The computing device 300 can also include an interface bus 340 for facilitating communication from various interface devices (e.g., output devices 342, peripheral interfaces 344, and communication devices 346) to the basic configuration 302 via bus/interface controller 330. Example output devices 342 include a graphics processing unit 348 and an audio processing unit 350, which can be configured to communicate to various external devices such as a display or speakers via one or more NV ports 352. Example peripheral interfaces 344 include a serial interface controller 354 or a parallel interface controller 356, which can be configured to communicate with external devices such as input devices (e.g., keyboard, mouse, pen, voice input device, touch input device, etc.) or other peripheral devices (e.g., printer, scanner, etc.) via one or more I/O ports 358. An example communication device 346 includes a network controller 360, which can be arranged to facilitate communications with one or more other computing devices 362 over a network communication link via one or more communication ports 364.
The network communication link can be one example of a communication media. Communication media can typically be embodied by computer readable instructions, data structures, program modules, or other data in a modulated data signal, such as a carrier wave or other transport mechanism, and can include any information delivery media. A “modulated data signal” can be a signal that has one or more of its characteristics set or changed in such a manner as to encode information in the signal.

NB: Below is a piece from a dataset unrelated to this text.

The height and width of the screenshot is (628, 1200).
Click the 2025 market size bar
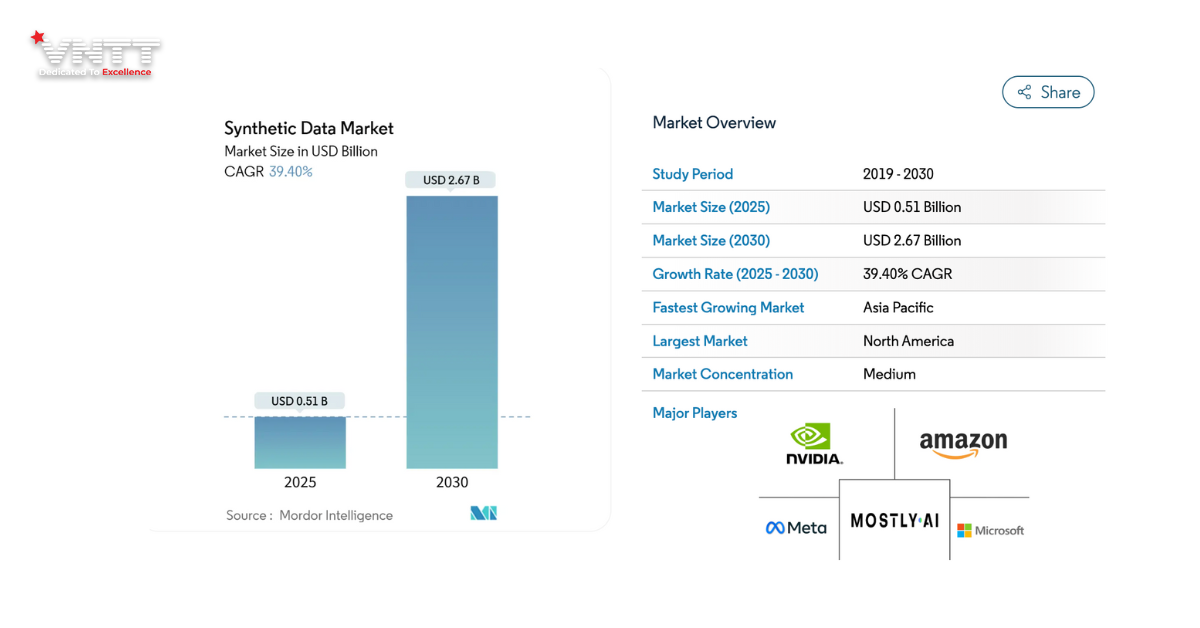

By way of example, and not limitation, communication media can include wired media such as a wired network or direct-wired connection, and wireless media such as acoustic, radio frequency (RF), microwave, infrared (IR) and other wireless media. The term computer readable media as used herein can include both storage media and communication media.
The computing device 300 can be implemented as a portion of a small-form factor portable (or mobile) electronic device such as a cell phone, a personal data assistant (PDA), a personal media player device, a wireless web-watch device, a personal headset device, an application specific device, or a hybrid device that include any of the above functions. The computing device 300 can also be implemented as a personal computer including both laptop computer and non-laptop computer configurations.
From the foregoing, it will be appreciated that specific embodiments of the disclosure have been described herein for purposes of illustration, but that various modifications may be made without deviating from the disclosure. In addition, many of the elements of one embodiment may be combined with other embodiments in addition to or in lieu of the elements of the other embodiments. Accordingly, the technology is not limited except as by the appended claims.